Babel Finance, the Hong Kong-based crypto lender, apparently had other designs when its worldwide user base handed over their crypto to the company than just borrowing and lending. It seems to have been doing what everyone else does with crypto, rapidly speculating and trying to make “line go up.” Of course, all that changed when the line no longer went up.
The Block reported based on restructuring proposal documents that Babel Finance had lost 8,000 bitcoin and 56,000 ether in June, worth close to $US280 ($AU401) million, though of course the price is constantly fluctuating. The company had apparently been conducting proprietary trading with customers’ funds. It remains unclear based on reporting if users were/are aware their crypto was/is being used in this way.
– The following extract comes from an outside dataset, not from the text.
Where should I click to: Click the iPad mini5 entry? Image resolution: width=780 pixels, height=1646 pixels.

The company has not put out any formal statement about the issue, and did not immediately respond to Gizmodo’s request for comment through the main company email.
The documents were reportedly dated for July but they detail the company’s losses last month when it suffered liquidation due to the crypto bear market in June. According to the report, Bitcoin’s fall to $US20,000 ($AU28,668) “chalked up significant losses” leading to the liquidation of multiple trading accounts, taking the thousands of crypto with it. Last month, the company halted withdrawals on its platform, around the same time all this was going down, describing “major fluctuations” in the market.
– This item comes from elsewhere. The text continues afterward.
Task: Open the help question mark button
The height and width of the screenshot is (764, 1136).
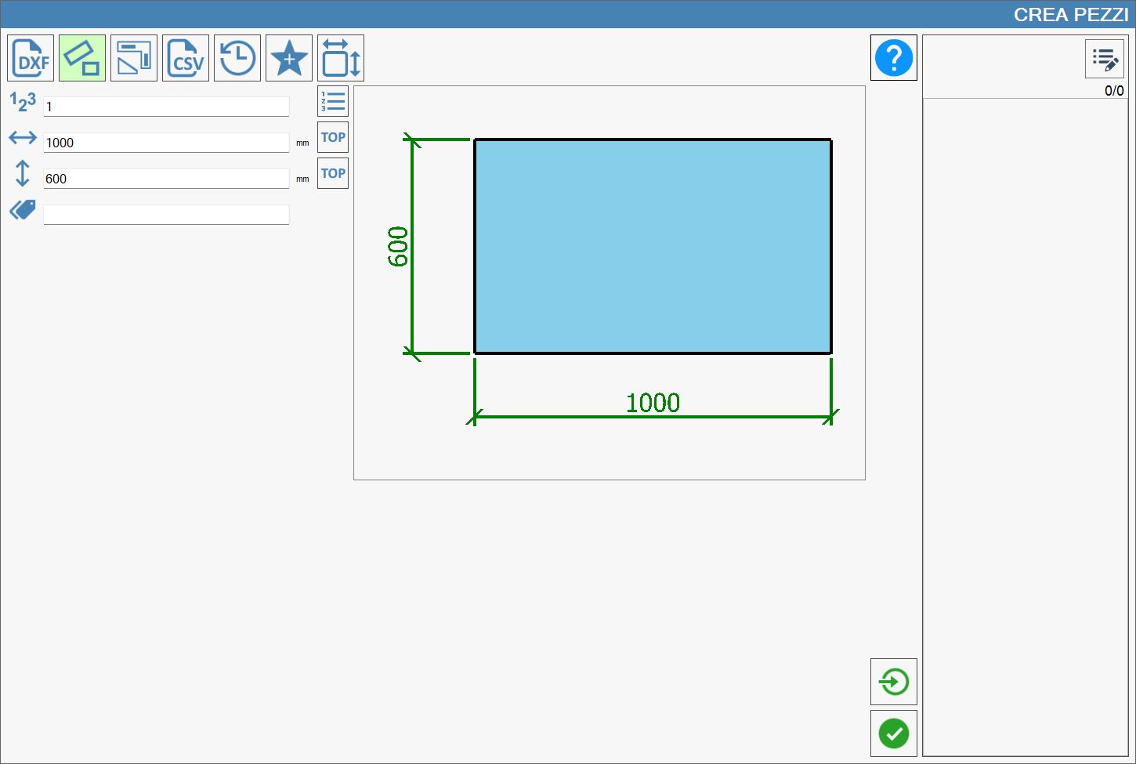Action: click(x=894, y=58)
The restructuring proposal deck further described a “single point of failure” with their propriety trading team, basically throwing the workers under the bus for operating “outside the company’s normal business, which has otherwise been running smoothly.” However, the company’s attempts at speculation in the crypto market drastically failed with the overall market downturn. The company apparently did not think to hedge their bets on these accounts, and their trading operations weren’t even recorded in their internal system.
The company essentially acts as a “bank” for crypto, with savings and lending services, though of course any company worth their salt in the crypto-sphere avoids the connotation of “bank” whenever possible. Babel promotes several services including its lending and borrowing arm, asset management, and some crypto mining.
But despite the company’s finger pointing, Babel has been shown to be fast and loose with user funds in the past. Back in 2020, CoinDesk reported based on leaked private conversations between co-founder Del Wang and another, unknown person that the company was leveraging user funds, and that some of those activities had blown up in their face during a market crash.
The company later wrote that during that so-called “Black Friday crash” that they had started to gradually “increase hedge position through options.”
Babel’s point of failure has not just been hurting itself, but other exchanges that had been working alongside it. Friday reports showed the Thailand-based exchange Zipmex filed for bankruptcy protection, saying it had around $US48 ($AU68) million invested in Babel and another $US5 ($AU7.17) million in fellow failed crypto trading platform Celsius.
Babel does have a plan to restructure after all this mess, with plans to convert $US150 ($AU215) million of creditors’ debt into bonds, then raise more in investments. The company has previously shown a $US2 ($AU2.87) billion valuation thanks to institutional investors, so who’s to say how this will all shake out?